ML and stats are generally the more flashy and well-known parts of data
science, and so I've found that people new to the field often don't have major
difficulties finding resources for learning them or finding the self
motivation to dive into them. The data cleanup, on the other hand, is often
the more important work to be done on projects while simultaneously being seen
as the less enjoyable part. Learning how to do it well makes it a more
interesting process, and pandas and this book lay a good foundation for that.

------
jonathanstrange
IMHO, data science == applied statistics, but you better know a lot about the
underlying mathematics before you come to any conclusions.

------
rm_dash_rf
where can i get #2?

2\. Business value in the ocean of data — by Fajszi, Cser & Fehér

------
blahi
bah.

Statistics in Plain English.

Data Analysis Using Regression by Gelman

Introduction/Elements of Statistical Learning by Jerome Friedman. I recommend
reading the Introduction and using the bigger book as a reference material
when tackling a problem.

Bayesian Data Analysis, 3rd edition by Gelman.

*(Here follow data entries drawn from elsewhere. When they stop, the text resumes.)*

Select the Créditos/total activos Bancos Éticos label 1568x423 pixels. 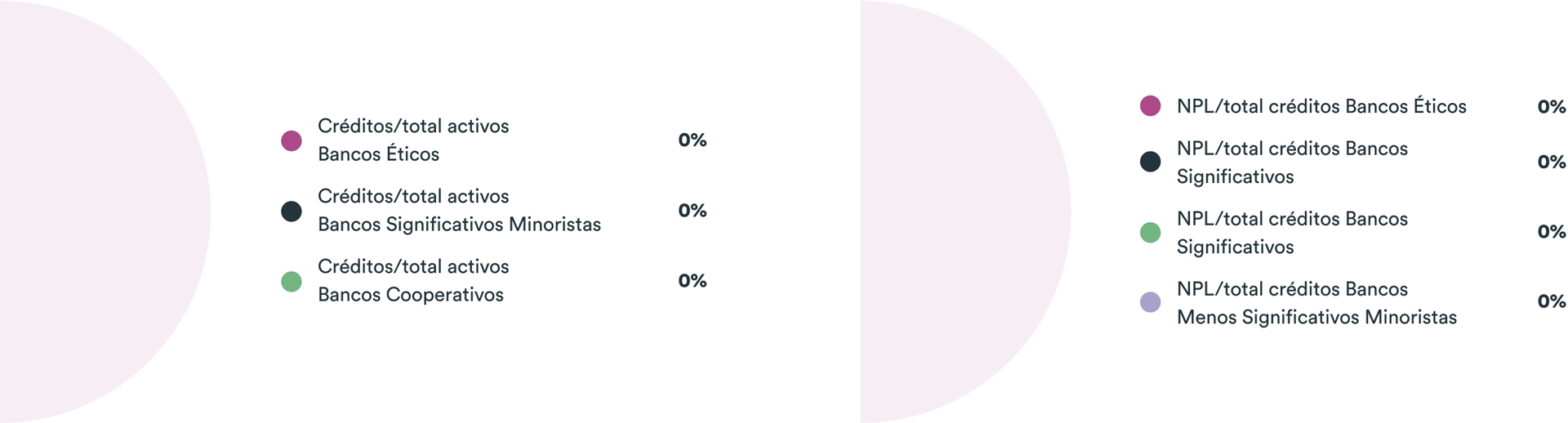pyautogui.click(x=413, y=140)
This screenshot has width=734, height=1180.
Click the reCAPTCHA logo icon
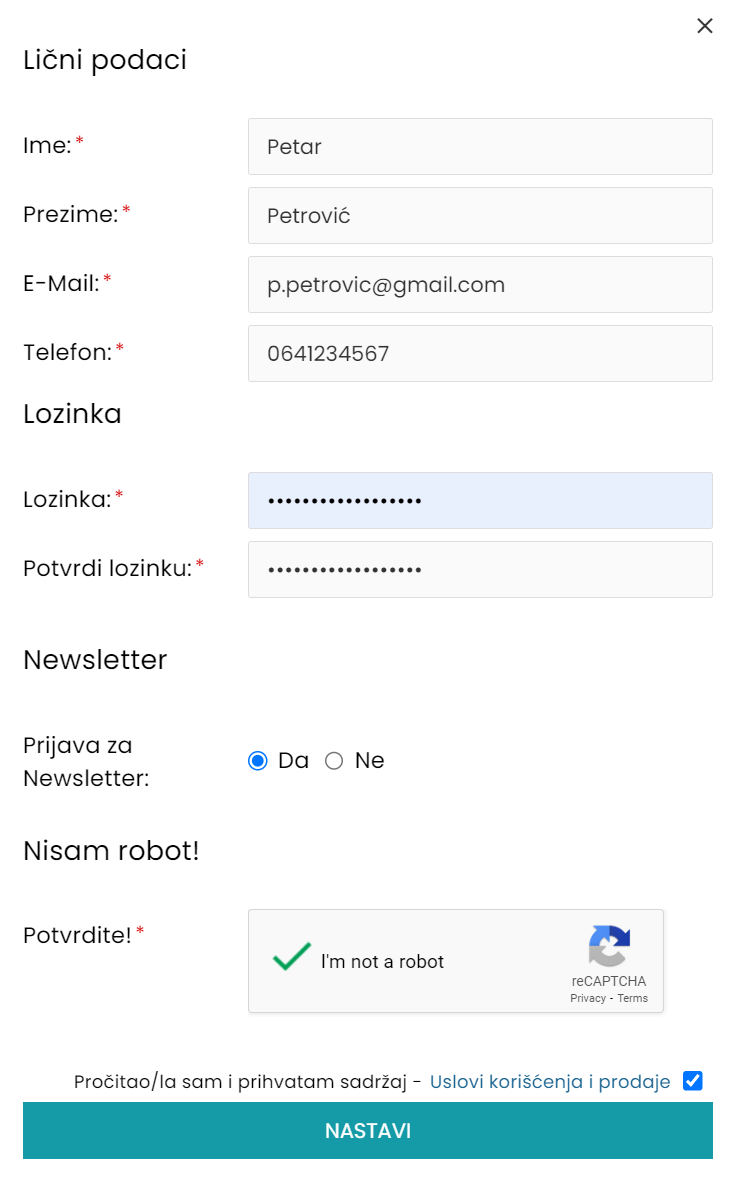609,947
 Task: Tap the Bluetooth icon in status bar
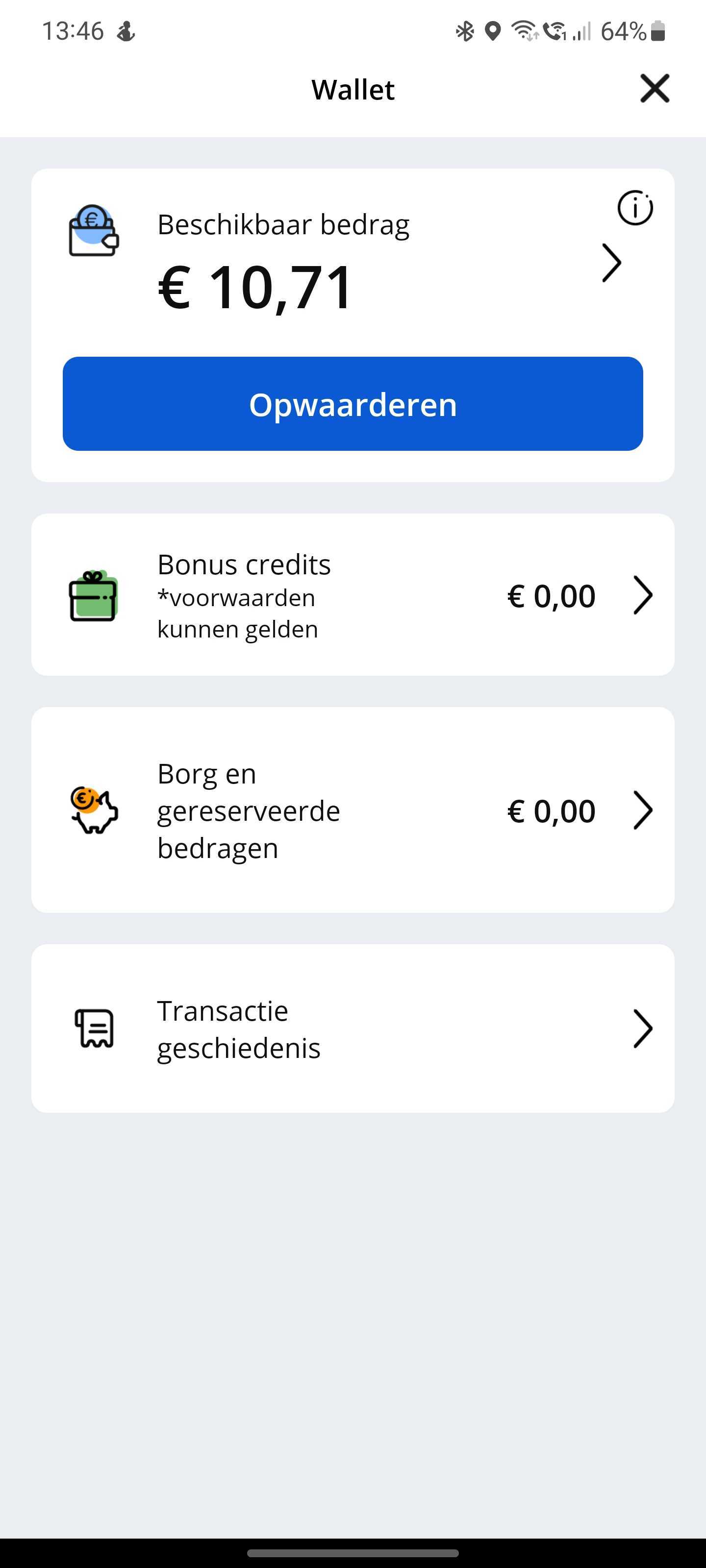[x=465, y=31]
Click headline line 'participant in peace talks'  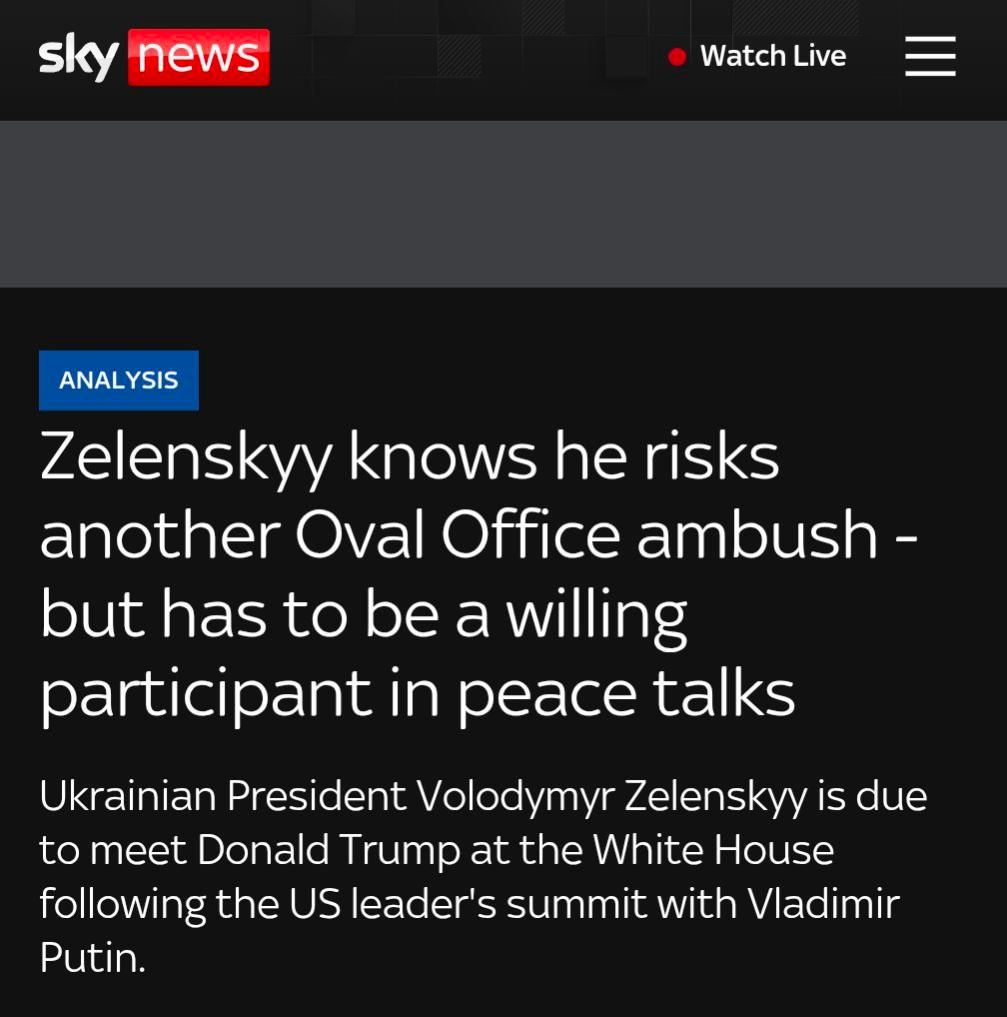[x=417, y=695]
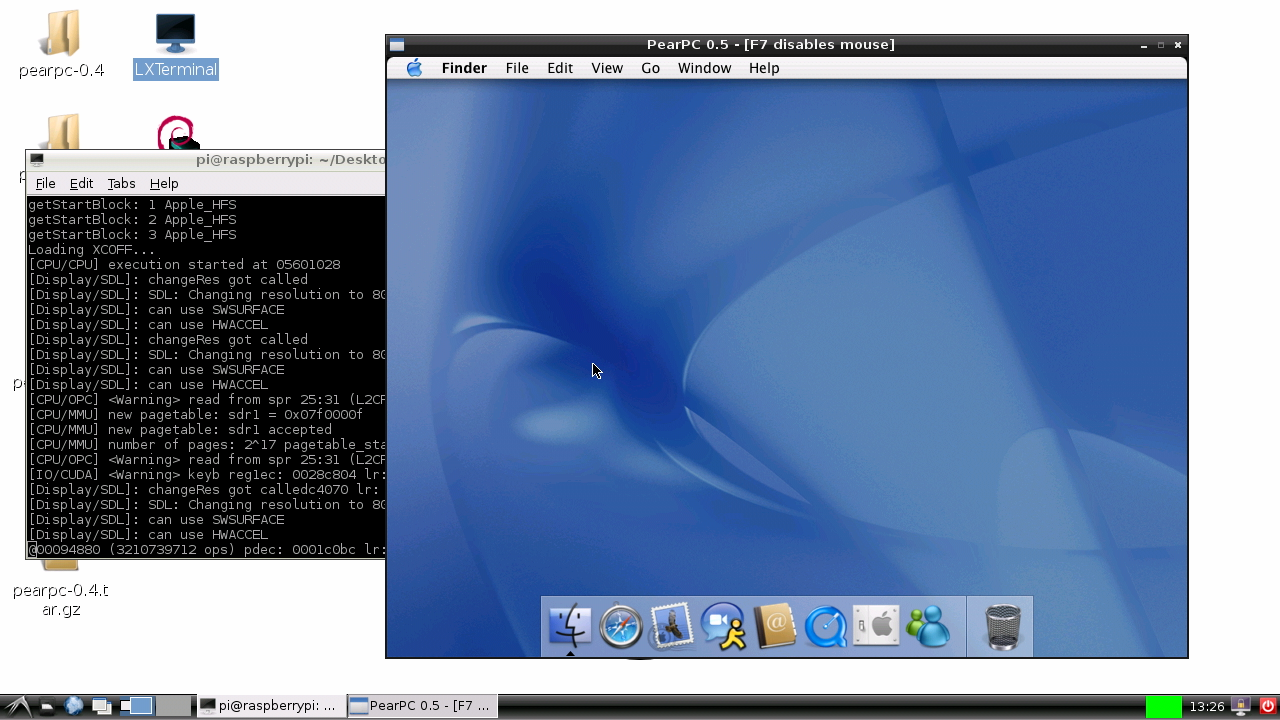Select PearPC 0.5 taskbar button
Image resolution: width=1280 pixels, height=720 pixels.
coord(422,706)
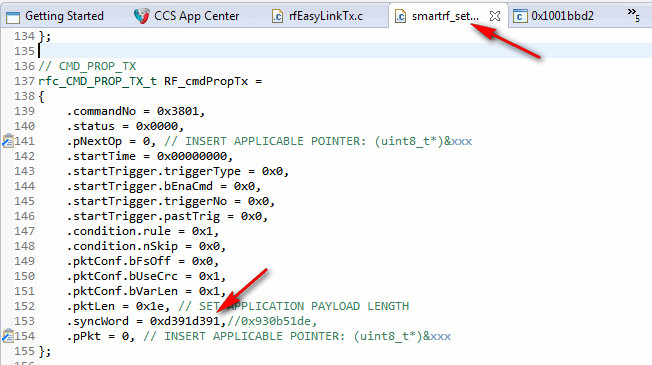Open the 0x1001bbd2 tab
This screenshot has width=652, height=365.
tap(562, 16)
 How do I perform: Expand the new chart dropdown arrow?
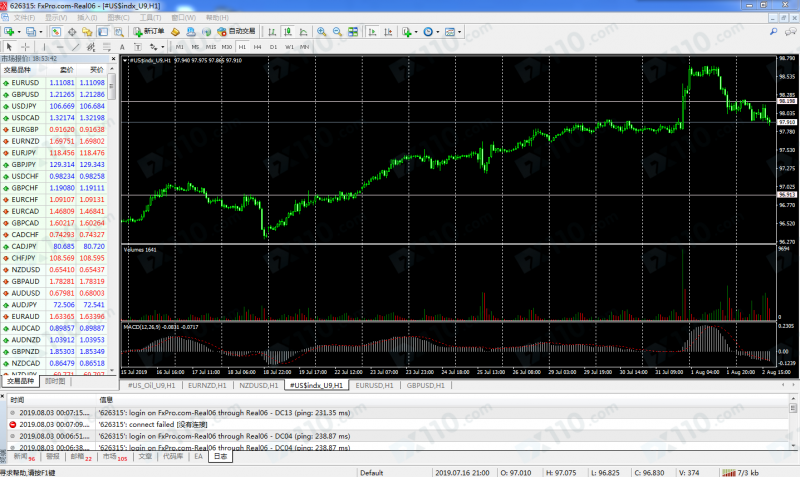click(19, 31)
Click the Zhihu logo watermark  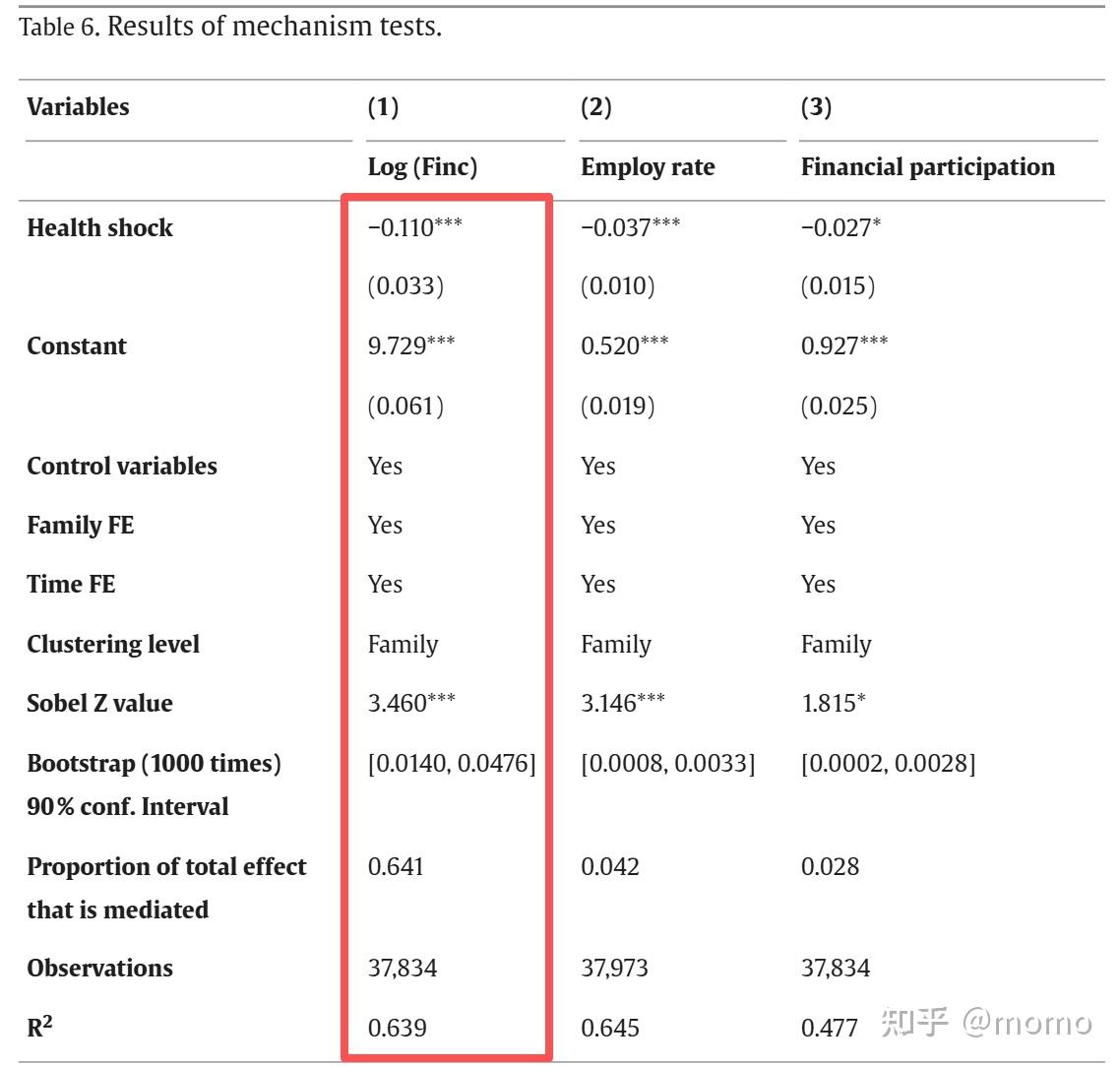pyautogui.click(x=914, y=1024)
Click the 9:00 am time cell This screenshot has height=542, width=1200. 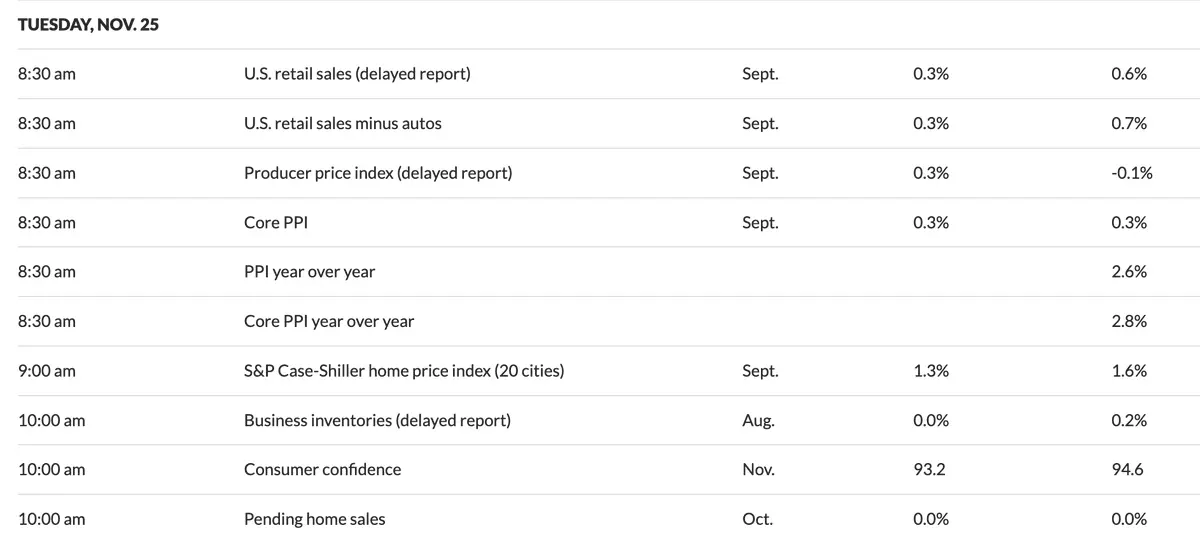pyautogui.click(x=47, y=371)
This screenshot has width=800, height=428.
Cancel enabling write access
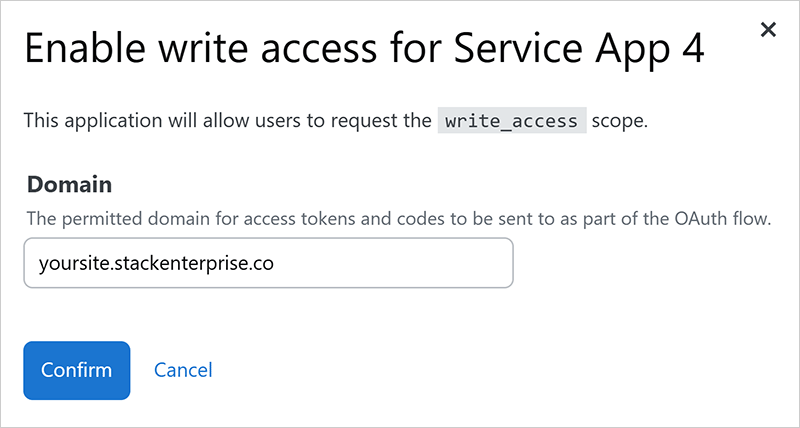click(x=183, y=370)
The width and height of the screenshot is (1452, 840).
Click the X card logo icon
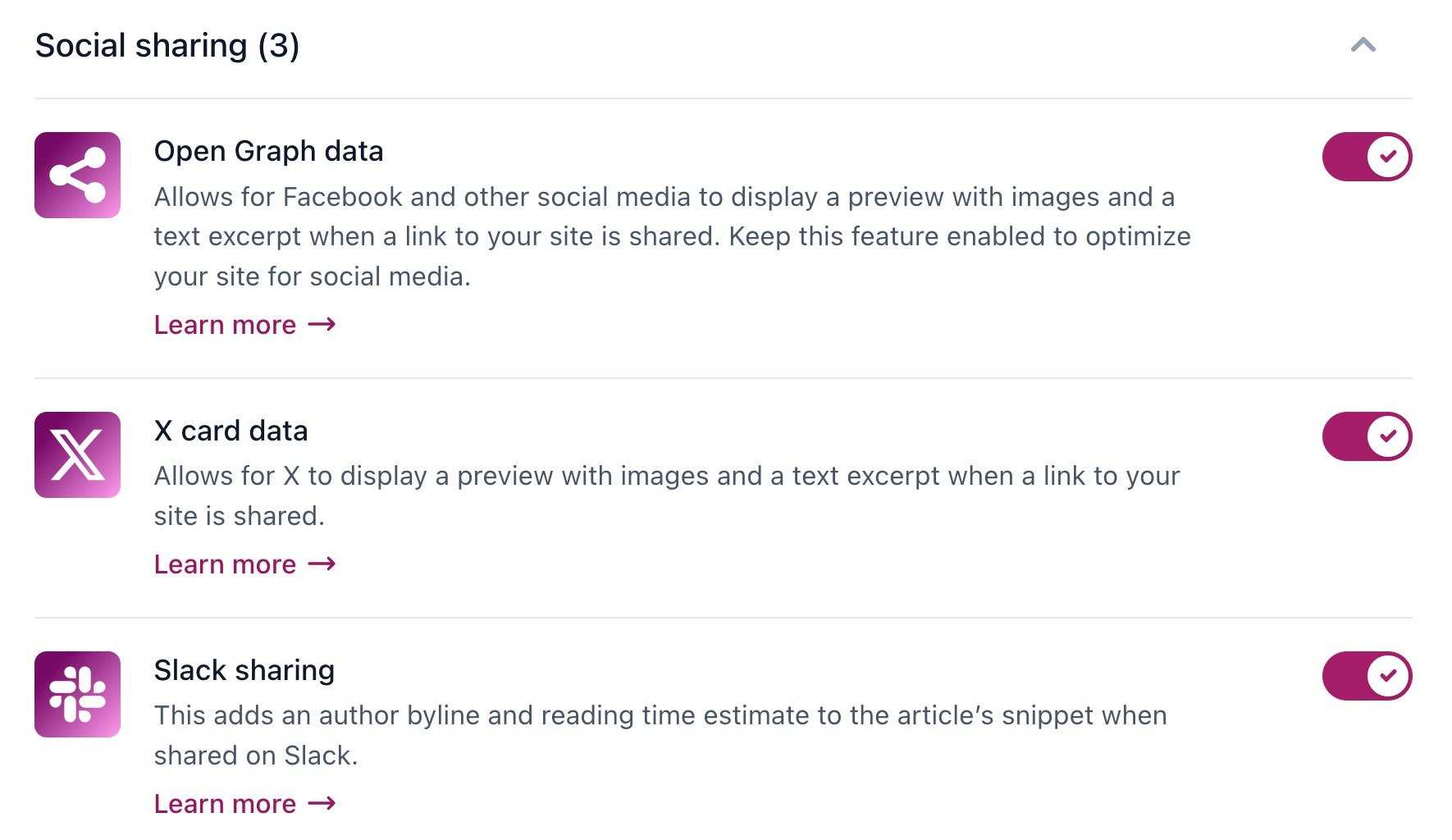click(x=77, y=454)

You need calc 1 & 2 and matrix algebra somewhere along the way.

Lots of papers, googling and doing. That's when you got the basics covered.
You start being "operational" after Data Analysis Using Regression.

When you start working on a problem, you need to go through the relevant
literature first. Nobody ix expert or even half-good in more than 2 or 3
(small) areas of statistics. Read the literature, take notes and create a plan
first.